Segment Start: The data
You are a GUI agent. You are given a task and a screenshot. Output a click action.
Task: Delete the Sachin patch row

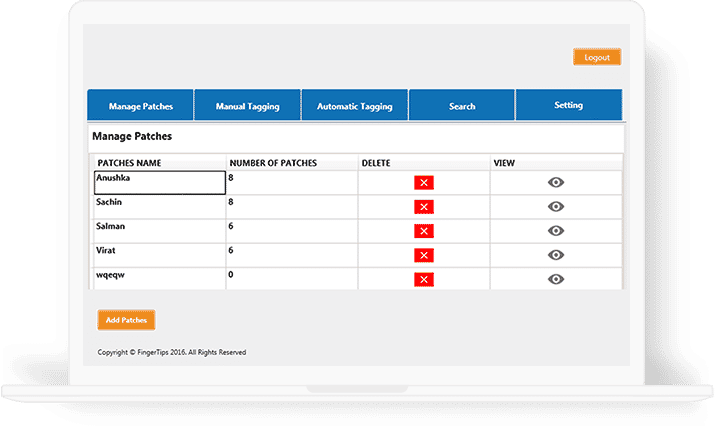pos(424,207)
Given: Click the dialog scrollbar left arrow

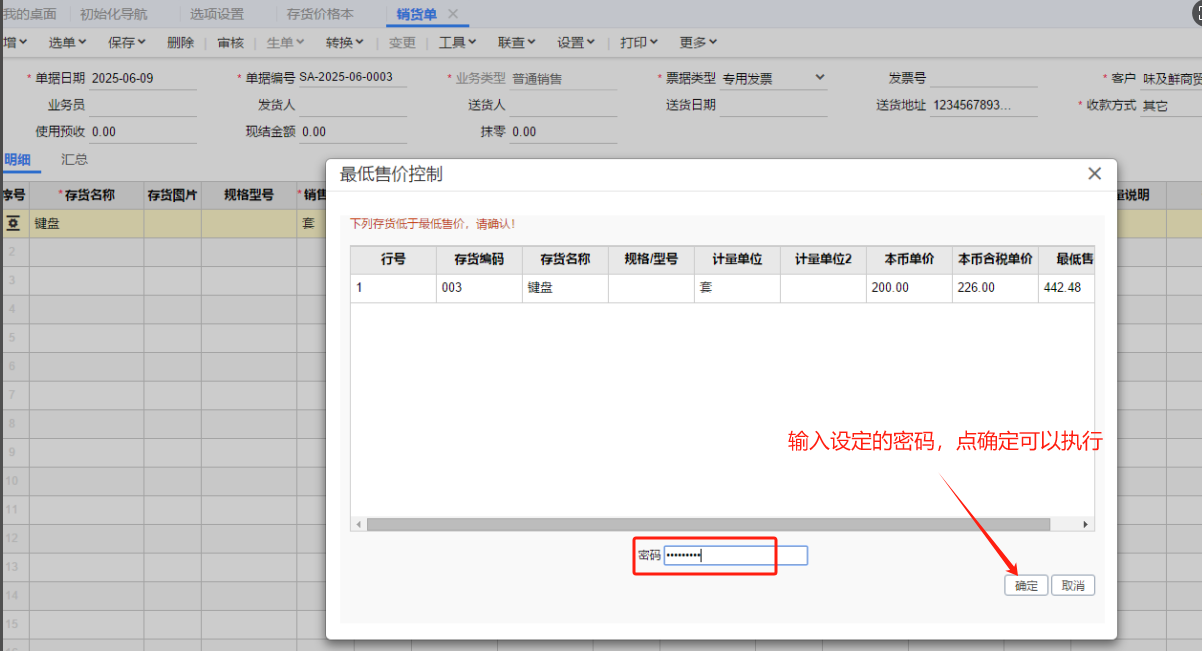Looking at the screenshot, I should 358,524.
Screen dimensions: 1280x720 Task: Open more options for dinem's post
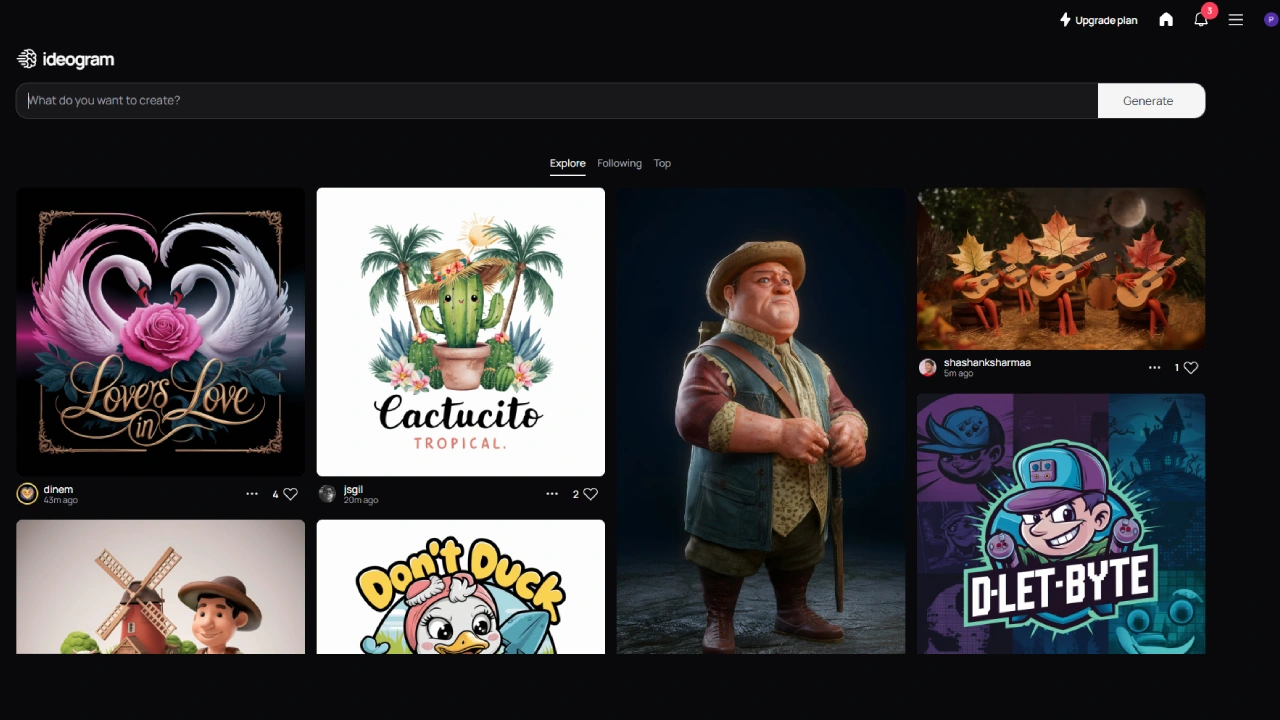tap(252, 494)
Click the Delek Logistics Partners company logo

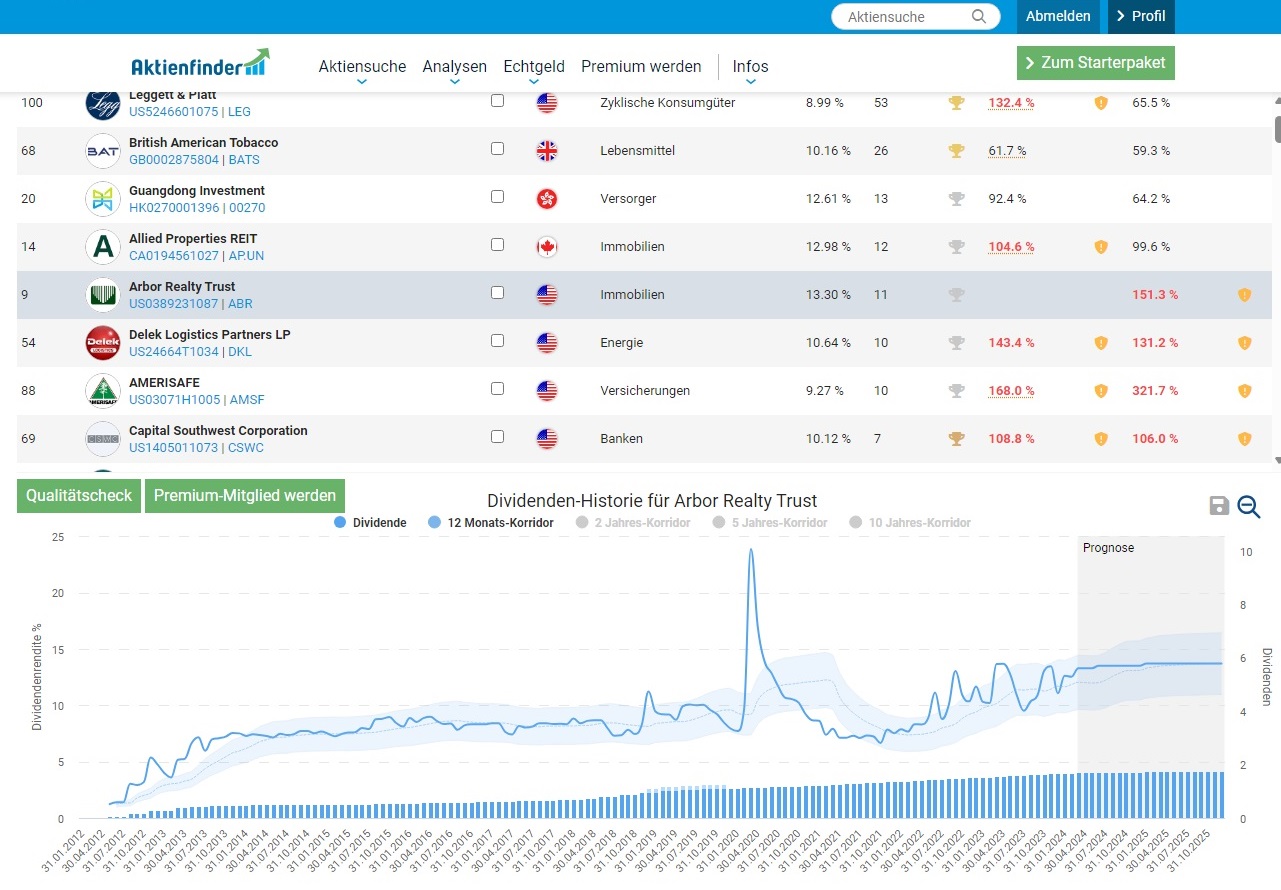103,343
Segment End: The data
Segment Start: The data
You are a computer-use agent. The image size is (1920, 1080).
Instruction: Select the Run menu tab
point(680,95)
Segment End: The data
Segment Start: The data
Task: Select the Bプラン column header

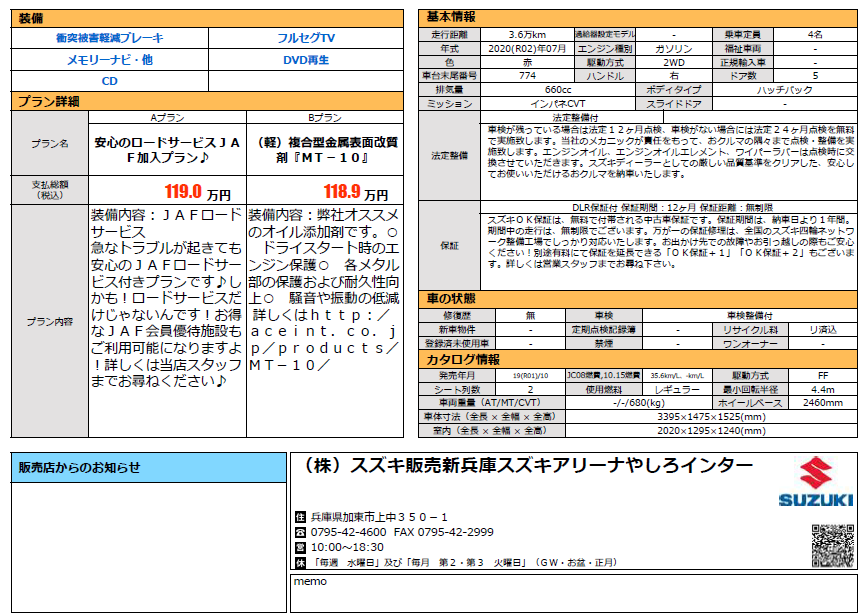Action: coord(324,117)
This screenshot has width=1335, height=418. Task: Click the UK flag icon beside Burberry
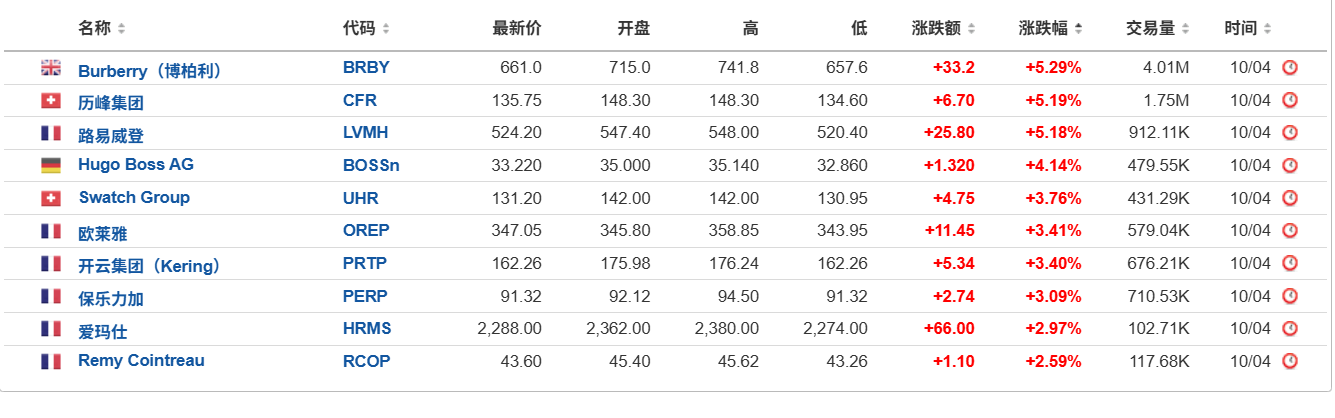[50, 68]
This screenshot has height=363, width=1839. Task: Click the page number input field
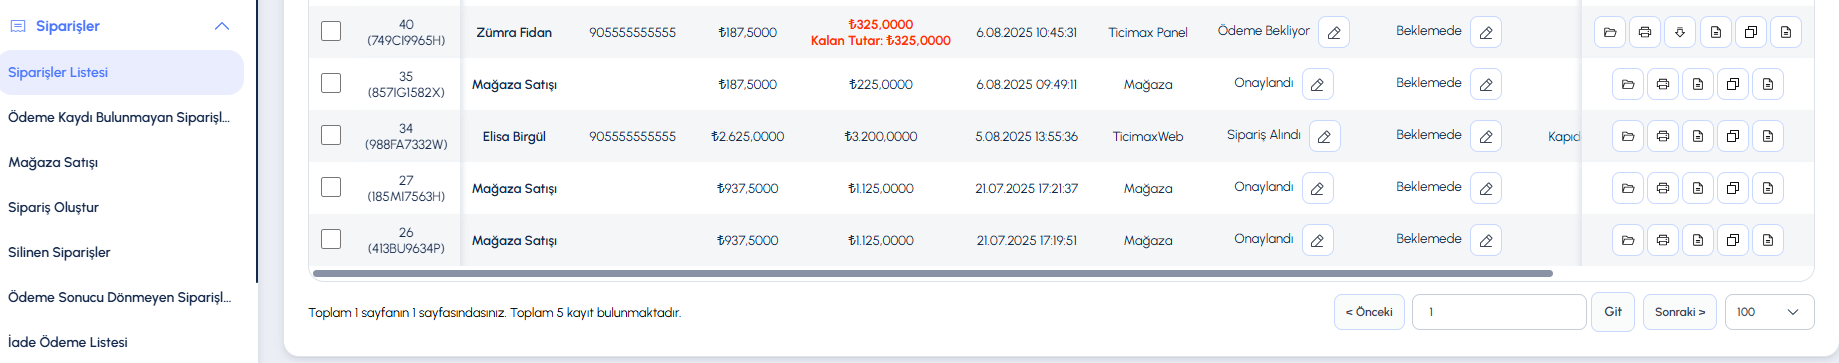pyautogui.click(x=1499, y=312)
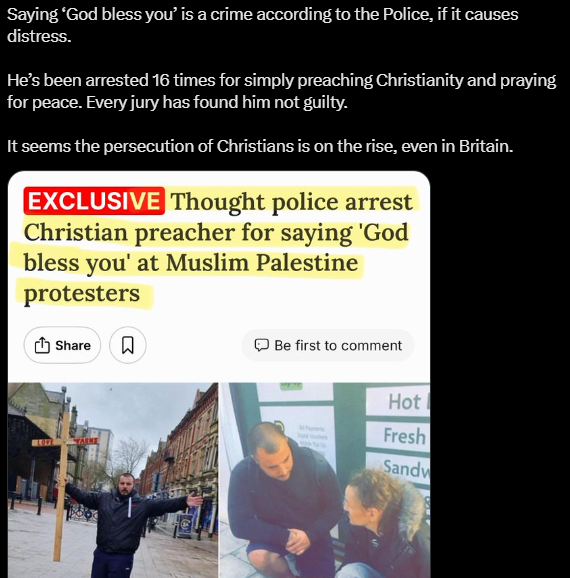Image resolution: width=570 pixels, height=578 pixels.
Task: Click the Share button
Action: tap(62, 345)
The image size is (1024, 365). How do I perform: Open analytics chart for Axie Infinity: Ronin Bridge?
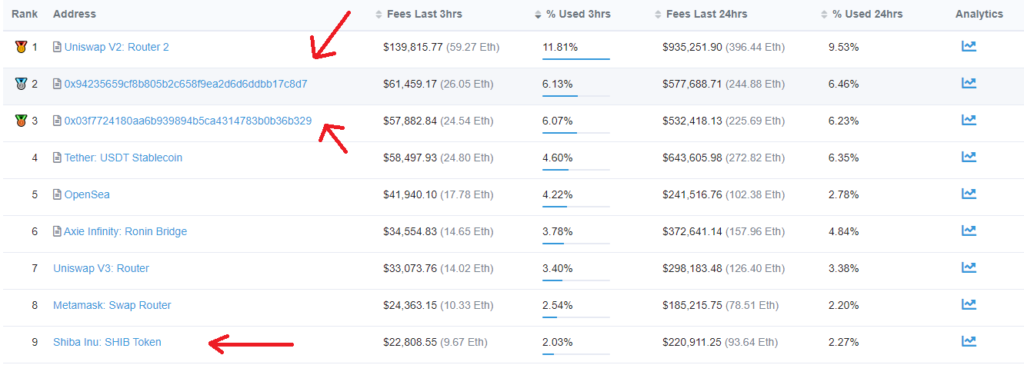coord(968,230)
Segment End: The data
What is needed — Your task is to find every line above containing the word "agent" and copy it.

Output —
You are a GUI agent. You are given a task and a screenshot. Output a click action.
You are a computer-use agent. The image size is (1920, 1080).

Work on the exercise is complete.